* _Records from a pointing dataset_
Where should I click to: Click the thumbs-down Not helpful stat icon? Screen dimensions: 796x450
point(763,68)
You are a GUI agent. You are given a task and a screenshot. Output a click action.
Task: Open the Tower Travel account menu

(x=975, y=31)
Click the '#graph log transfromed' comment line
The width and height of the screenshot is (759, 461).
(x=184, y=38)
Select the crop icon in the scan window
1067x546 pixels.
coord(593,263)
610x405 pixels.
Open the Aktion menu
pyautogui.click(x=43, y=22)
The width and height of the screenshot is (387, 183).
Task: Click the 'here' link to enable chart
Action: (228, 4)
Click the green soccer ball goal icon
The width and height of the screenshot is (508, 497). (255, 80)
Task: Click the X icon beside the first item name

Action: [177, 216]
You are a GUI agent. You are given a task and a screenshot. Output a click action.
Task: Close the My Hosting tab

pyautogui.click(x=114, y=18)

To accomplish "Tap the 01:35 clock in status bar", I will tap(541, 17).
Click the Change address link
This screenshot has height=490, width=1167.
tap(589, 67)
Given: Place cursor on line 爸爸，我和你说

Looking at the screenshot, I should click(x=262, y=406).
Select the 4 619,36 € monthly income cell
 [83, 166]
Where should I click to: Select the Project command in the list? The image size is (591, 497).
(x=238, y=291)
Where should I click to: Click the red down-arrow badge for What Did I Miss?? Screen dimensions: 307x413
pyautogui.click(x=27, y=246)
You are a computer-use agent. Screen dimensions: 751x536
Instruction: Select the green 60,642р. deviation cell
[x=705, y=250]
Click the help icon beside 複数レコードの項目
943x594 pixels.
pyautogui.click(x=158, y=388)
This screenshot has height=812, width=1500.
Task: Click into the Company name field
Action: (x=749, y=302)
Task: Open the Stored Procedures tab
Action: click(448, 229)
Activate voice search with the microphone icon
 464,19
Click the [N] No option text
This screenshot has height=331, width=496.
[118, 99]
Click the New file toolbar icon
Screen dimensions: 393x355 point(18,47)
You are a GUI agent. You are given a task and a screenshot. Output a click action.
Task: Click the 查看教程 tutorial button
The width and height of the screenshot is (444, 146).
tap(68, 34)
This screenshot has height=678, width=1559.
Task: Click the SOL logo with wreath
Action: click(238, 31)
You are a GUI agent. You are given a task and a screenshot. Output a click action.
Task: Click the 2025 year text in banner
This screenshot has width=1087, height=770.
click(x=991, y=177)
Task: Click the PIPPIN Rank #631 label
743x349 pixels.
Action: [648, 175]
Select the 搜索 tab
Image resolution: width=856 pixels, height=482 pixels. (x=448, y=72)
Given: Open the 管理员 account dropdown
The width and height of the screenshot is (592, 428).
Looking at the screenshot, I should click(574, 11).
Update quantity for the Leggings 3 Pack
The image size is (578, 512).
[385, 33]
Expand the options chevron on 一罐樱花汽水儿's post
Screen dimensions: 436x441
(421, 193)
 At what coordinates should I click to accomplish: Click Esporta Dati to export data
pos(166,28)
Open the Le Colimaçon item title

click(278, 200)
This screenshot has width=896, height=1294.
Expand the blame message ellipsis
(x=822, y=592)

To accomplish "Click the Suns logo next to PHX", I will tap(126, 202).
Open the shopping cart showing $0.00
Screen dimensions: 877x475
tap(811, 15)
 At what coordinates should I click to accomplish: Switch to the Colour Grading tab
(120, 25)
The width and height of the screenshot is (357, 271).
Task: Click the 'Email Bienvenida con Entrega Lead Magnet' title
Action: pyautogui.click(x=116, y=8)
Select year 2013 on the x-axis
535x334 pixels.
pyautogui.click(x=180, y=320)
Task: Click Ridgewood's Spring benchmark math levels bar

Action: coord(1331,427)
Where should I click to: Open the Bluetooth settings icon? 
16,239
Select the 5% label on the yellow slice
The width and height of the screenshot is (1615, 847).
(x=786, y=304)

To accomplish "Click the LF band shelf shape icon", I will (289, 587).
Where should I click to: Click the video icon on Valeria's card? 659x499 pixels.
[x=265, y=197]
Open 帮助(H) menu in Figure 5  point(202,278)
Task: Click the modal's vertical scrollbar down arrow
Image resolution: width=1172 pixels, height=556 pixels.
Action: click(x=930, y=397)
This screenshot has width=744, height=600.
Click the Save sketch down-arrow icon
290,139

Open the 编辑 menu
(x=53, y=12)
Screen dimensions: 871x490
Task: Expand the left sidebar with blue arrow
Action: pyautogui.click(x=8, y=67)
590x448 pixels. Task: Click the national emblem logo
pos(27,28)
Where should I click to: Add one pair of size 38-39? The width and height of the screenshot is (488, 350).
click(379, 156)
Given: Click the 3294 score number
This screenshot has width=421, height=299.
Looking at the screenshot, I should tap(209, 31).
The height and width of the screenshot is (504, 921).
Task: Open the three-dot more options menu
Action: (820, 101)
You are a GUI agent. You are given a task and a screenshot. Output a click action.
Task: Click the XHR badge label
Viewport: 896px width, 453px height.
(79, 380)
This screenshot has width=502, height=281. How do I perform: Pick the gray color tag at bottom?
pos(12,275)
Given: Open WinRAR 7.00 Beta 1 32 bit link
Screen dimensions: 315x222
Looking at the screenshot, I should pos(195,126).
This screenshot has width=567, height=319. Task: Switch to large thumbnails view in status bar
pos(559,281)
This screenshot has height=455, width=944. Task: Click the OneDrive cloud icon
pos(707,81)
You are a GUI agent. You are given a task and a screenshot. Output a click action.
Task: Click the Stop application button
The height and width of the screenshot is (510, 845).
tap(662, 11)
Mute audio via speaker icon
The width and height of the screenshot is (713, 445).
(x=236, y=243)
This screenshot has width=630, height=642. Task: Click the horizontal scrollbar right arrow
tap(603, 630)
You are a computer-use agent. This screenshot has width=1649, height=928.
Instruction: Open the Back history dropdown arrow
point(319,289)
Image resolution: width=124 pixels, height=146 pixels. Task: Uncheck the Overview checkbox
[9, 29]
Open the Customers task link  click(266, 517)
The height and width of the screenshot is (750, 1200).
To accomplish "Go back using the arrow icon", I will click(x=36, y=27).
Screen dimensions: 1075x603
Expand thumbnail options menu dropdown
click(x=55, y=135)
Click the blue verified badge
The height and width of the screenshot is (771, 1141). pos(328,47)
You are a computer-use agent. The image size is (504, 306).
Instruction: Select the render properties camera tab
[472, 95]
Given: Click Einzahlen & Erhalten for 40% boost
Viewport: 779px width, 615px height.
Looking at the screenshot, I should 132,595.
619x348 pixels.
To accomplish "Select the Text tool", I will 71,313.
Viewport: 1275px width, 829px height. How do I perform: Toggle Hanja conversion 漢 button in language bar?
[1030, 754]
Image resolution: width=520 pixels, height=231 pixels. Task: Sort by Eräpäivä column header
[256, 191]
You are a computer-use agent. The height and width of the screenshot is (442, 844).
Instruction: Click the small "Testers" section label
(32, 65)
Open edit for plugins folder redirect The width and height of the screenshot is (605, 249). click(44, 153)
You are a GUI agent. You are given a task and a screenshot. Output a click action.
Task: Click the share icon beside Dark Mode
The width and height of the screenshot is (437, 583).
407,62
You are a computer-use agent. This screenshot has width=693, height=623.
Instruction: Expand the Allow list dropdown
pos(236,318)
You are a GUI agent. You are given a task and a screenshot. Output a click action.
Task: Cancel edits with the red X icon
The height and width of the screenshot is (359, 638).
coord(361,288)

* _What this task involves_
Copy the lines of the records above verbatim, from the line containing "will tap(126, 202)." up to and including the line containing "Action: coord(1331,427)".

* _Result of the task_
To accomplish "Click the Suns logo next to PHX", I will tap(126, 202).
Open the shopping cart showing $0.00
Screen dimensions: 877x475
tap(811, 15)
 At what coordinates should I click to accomplish: Switch to the Colour Grading tab
(120, 25)
The width and height of the screenshot is (357, 271).
Task: Click the 'Email Bienvenida con Entrega Lead Magnet' title
Action: pyautogui.click(x=116, y=8)
Select year 2013 on the x-axis
535x334 pixels.
pyautogui.click(x=180, y=320)
Task: Click Ridgewood's Spring benchmark math levels bar

Action: coord(1331,427)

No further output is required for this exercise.